▶ _TASK DESCRIPTION_
Exact repetition is the task: copy every entry below.

▶ _INPUT_
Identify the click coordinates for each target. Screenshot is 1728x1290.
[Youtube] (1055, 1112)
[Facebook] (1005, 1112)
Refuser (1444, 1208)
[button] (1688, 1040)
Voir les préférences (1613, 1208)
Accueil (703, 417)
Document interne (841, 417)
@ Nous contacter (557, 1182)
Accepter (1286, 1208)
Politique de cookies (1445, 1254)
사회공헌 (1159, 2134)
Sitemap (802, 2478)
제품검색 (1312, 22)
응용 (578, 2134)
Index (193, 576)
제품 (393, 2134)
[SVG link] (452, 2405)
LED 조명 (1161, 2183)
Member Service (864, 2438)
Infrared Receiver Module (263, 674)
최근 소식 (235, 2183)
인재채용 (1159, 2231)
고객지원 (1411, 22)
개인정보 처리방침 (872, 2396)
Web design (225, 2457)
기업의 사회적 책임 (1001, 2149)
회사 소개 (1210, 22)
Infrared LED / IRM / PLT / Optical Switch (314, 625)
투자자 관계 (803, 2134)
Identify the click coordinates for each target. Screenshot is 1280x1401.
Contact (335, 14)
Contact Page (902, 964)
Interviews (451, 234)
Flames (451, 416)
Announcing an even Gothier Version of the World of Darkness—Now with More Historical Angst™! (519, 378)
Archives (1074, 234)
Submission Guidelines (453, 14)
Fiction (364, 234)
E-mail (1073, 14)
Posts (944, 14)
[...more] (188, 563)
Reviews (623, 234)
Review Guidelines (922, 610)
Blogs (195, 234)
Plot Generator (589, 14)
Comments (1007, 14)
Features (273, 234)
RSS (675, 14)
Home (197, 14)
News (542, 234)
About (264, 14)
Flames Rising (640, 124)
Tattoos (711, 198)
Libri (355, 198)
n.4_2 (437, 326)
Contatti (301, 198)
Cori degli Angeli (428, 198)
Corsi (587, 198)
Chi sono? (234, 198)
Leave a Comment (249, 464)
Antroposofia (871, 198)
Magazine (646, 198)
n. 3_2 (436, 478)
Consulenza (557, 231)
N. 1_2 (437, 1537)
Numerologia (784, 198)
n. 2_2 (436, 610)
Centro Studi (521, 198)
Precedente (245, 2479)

▶ _EXPECTED ANSWER_
Identify the click coordinates for each target. Screenshot is 1728x1290.
[Youtube] (1055, 1112)
[Facebook] (1005, 1112)
Refuser (1444, 1208)
[button] (1688, 1040)
Voir les préférences (1613, 1208)
Accueil (703, 417)
Document interne (841, 417)
@ Nous contacter (557, 1182)
Accepter (1286, 1208)
Politique de cookies (1445, 1254)
사회공헌 (1159, 2134)
Sitemap (802, 2478)
제품검색 (1312, 22)
응용 (578, 2134)
Index (193, 576)
제품 (393, 2134)
[SVG link] (452, 2405)
LED 조명 (1161, 2183)
Member Service (864, 2438)
Infrared Receiver Module (263, 674)
최근 소식 (235, 2183)
인재채용 (1159, 2231)
고객지원 (1411, 22)
개인정보 처리방침 (872, 2396)
Web design (225, 2457)
기업의 사회적 책임 (1001, 2149)
회사 소개 (1210, 22)
Infrared LED / IRM / PLT / Optical Switch (314, 625)
투자자 관계 (803, 2134)
Identify the click coordinates for each target. Screenshot is 1280x1401.
Contact (335, 14)
Contact Page (902, 964)
Interviews (451, 234)
Flames (451, 416)
Announcing an even Gothier Version of the World of Darkness—Now with More Historical Angst™! (519, 378)
Archives (1074, 234)
Submission Guidelines (453, 14)
Fiction (364, 234)
E-mail (1073, 14)
Posts (944, 14)
[...more] (188, 563)
Reviews (623, 234)
Review Guidelines (922, 610)
Blogs (195, 234)
Plot Generator (589, 14)
Comments (1007, 14)
Features (273, 234)
RSS (675, 14)
Home (197, 14)
News (542, 234)
About (264, 14)
Flames Rising (640, 124)
Tattoos (711, 198)
Libri (355, 198)
n.4_2 (437, 326)
Contatti (301, 198)
Cori degli Angeli (428, 198)
Corsi (587, 198)
Chi sono? (234, 198)
Leave a Comment (249, 464)
Antroposofia (871, 198)
Magazine (646, 198)
n. 3_2 (436, 478)
Consulenza (557, 231)
N. 1_2 (437, 1537)
Numerologia (784, 198)
n. 2_2 (436, 610)
Centro Studi (521, 198)
Precedente (245, 2479)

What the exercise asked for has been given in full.